Der Informant, den das nordrhein-westfälische Landeskriminalamt in eine Gruppe um den Hassprediger Abu Walaa eingeschleust hat, ist sein Geld offenbar wert. Seit mehr als einem Jahrzehnt tummelt sich der Mann, der im Behördendeutsch als „Vertrauensperson (VP) 01“ geführt wird, schon in der islamistischen Szene, als er am 15. November 2015 zum ersten Mal von einem gewissen „Anis“ berichtet, der damit prahle, er könne jederzeit Schnellfeuergewehre für einen Anschlag beschaffen. Von einem „kleinen Wumms“ sei dabei die Rede gewesen, meldet der Spitzel, etwa einem Attentat auf ein Polizeirevier, und von einem „großen Wumms“, einem Anschlag im Namen des Islamischen Staates. Abu Walaa gilt als dessen Statthalter in Deutschland.
13 Monate später erschießt eben jener Anis Amri, der unter mindestens 14 verschiedenen Namen Asyl oder Sozialleistungen in Deutschland beantragt hat, in Berlin einen polnischen Lkw-Fahrer und rast mit dessen Truck in den Weihnachtsmarkt an der Gedächtniskirche. Elf Besucher sterben dort, weitere 55 werden teilweise schwer verletzt.

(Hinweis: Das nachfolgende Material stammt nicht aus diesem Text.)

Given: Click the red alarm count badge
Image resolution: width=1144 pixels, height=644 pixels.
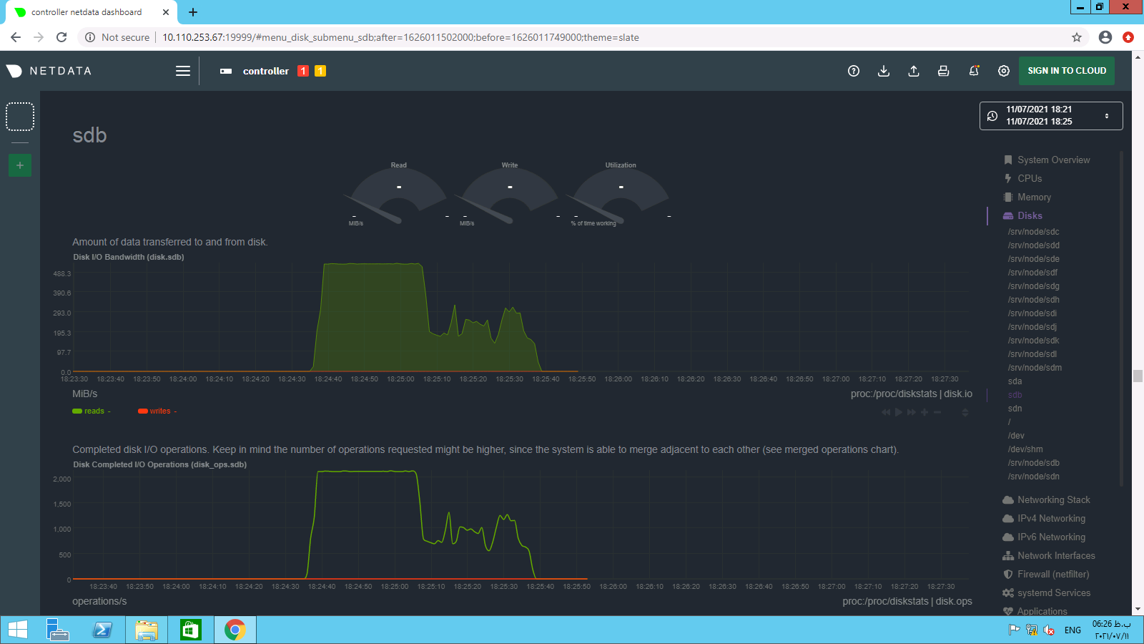Looking at the screenshot, I should tap(303, 71).
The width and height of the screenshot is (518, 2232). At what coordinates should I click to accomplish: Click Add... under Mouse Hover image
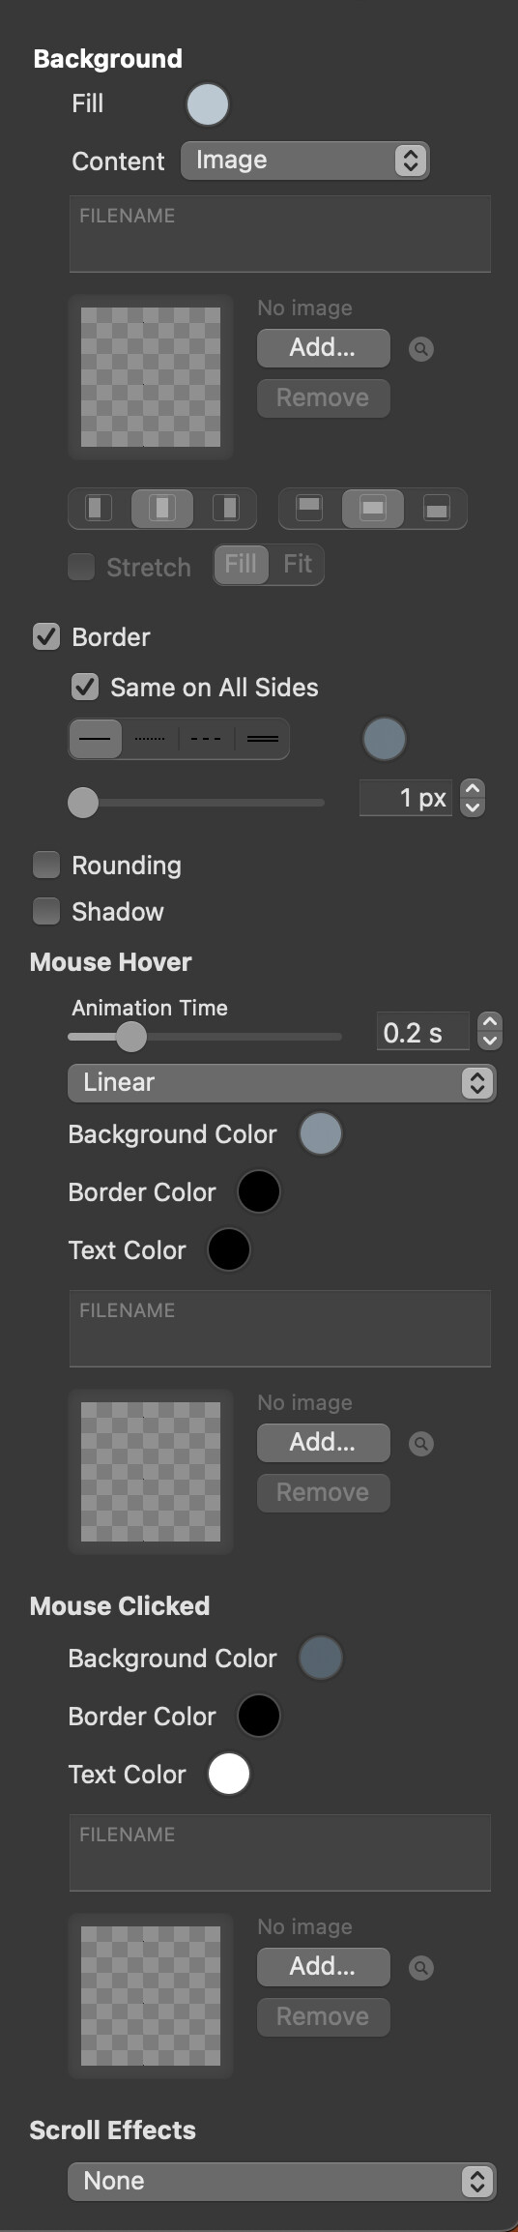[x=324, y=1442]
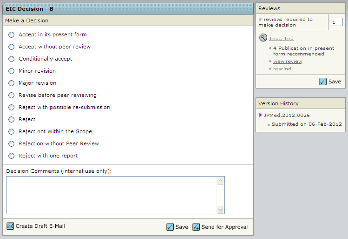Viewport: 348px width, 239px height.
Task: Select Reject not Within the Scope
Action: [12, 131]
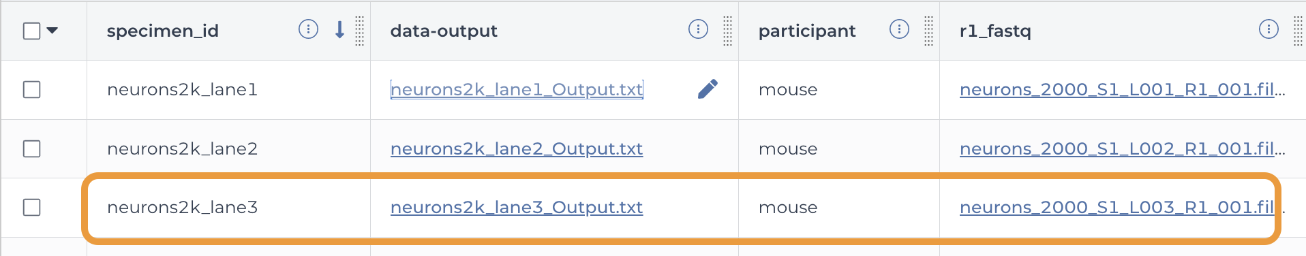Open the neurons_2000_S1_L001_R1_001 fastq link
The height and width of the screenshot is (256, 1306).
pos(1122,89)
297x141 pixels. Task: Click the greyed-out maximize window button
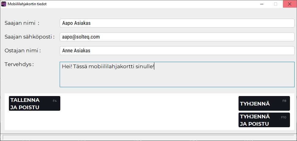[276, 4]
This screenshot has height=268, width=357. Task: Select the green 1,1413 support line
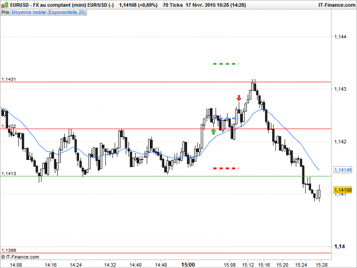click(x=166, y=176)
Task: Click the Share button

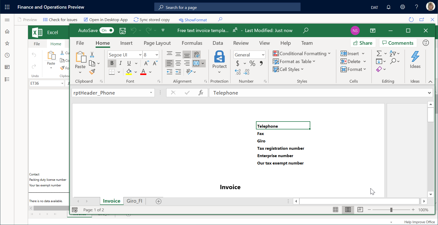Action: pyautogui.click(x=363, y=43)
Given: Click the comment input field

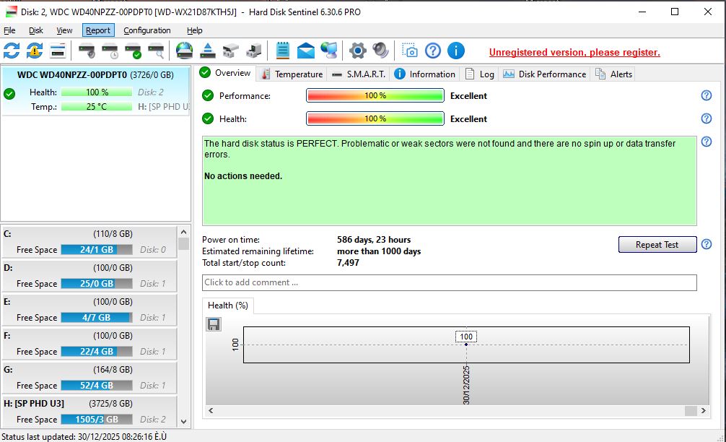Looking at the screenshot, I should coord(449,282).
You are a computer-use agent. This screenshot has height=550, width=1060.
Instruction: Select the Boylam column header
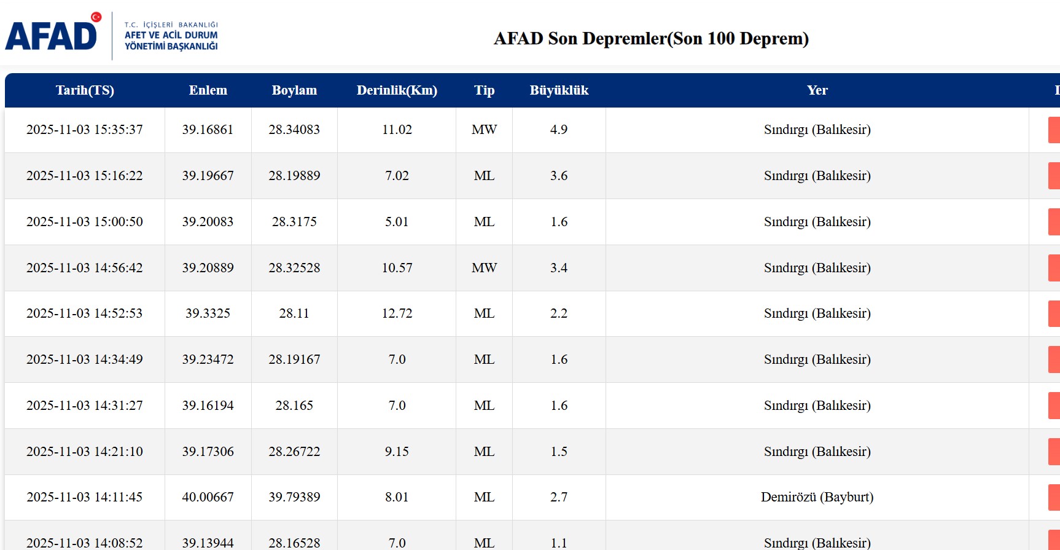pyautogui.click(x=294, y=90)
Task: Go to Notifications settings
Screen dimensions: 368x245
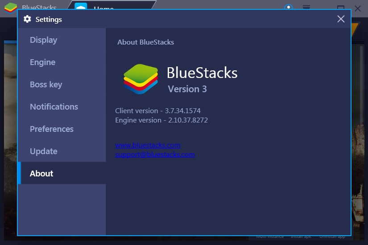Action: pos(54,107)
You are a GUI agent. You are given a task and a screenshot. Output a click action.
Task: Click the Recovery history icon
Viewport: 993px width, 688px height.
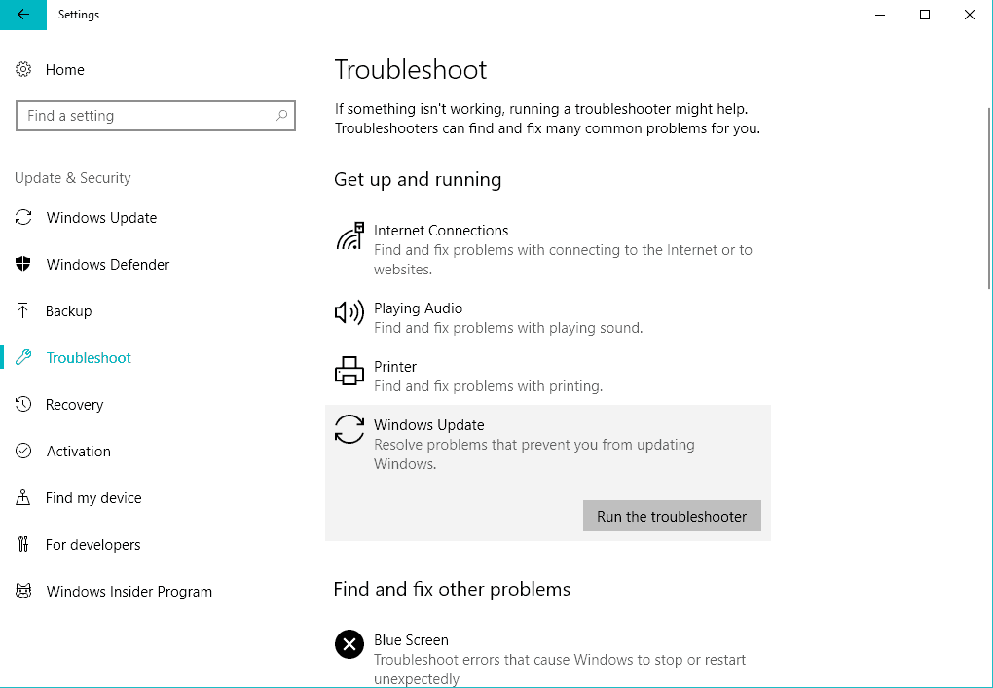pyautogui.click(x=23, y=405)
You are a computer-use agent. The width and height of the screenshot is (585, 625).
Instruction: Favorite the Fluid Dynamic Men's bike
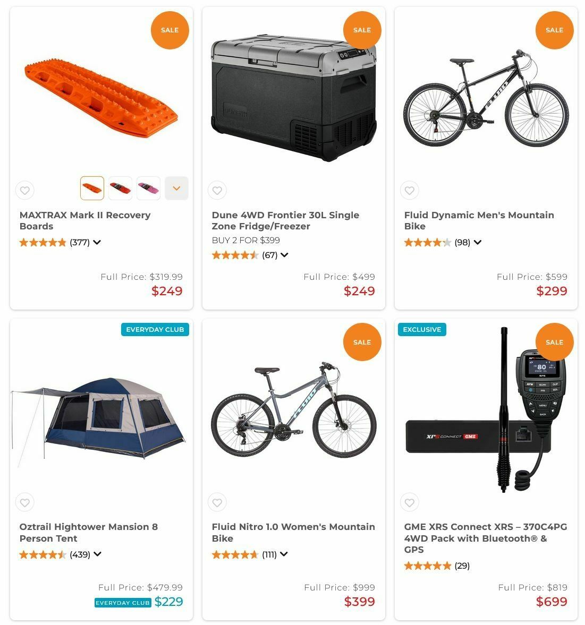click(409, 190)
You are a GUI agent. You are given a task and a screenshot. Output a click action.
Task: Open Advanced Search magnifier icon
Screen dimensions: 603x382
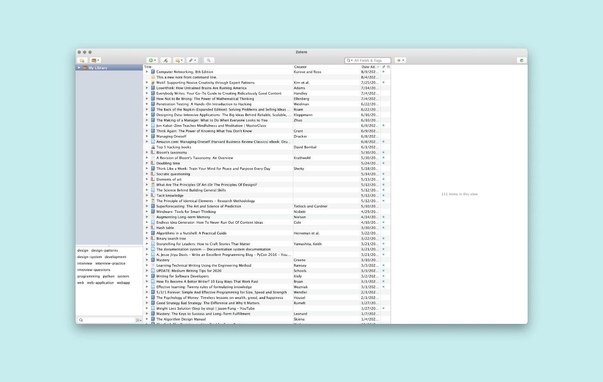tap(208, 60)
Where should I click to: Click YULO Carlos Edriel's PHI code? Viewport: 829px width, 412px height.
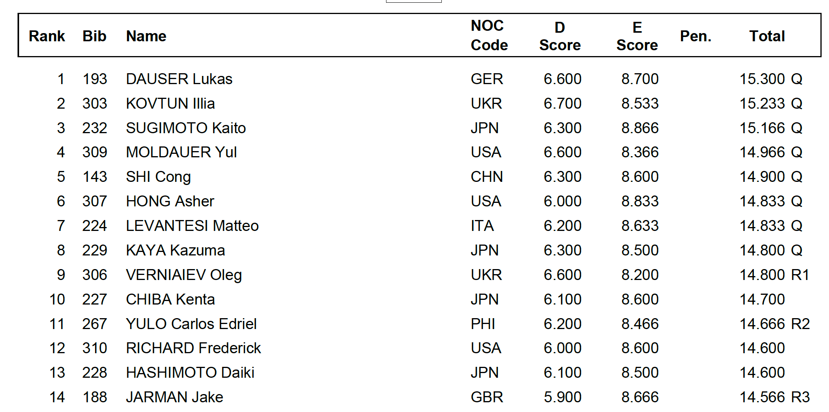[x=483, y=324]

Ein V-Mann lieferte wertvolle Hinweise zu Anis Amri
Die Frage, ob dieser „große Wumms“ hätte verhindert werden können, versucht unter anderem ein Untersuchungsausschuss des Bundestages aufzuklären – und mit nahezu jedem Zeugen, den er vernimmt, verdichten sich die Hinweise auf Versäumnisse und Fehleinschätzungen in den beteiligten Sicherheitsbehörden. Selbst die vergleichsweise banale Gelegenheit, Amri wenigstens wegen Drogenhandels zu verhaften, lassen sie verstreichen. Als der Tunesier am 19. Dezember 2016 in Berlin den Lkw einer polnischen Spedition kapert und zur tödlichen Waffe macht, hat ihn kein Geheimdienst und kein Kriminalamt mehr auf dem Radar.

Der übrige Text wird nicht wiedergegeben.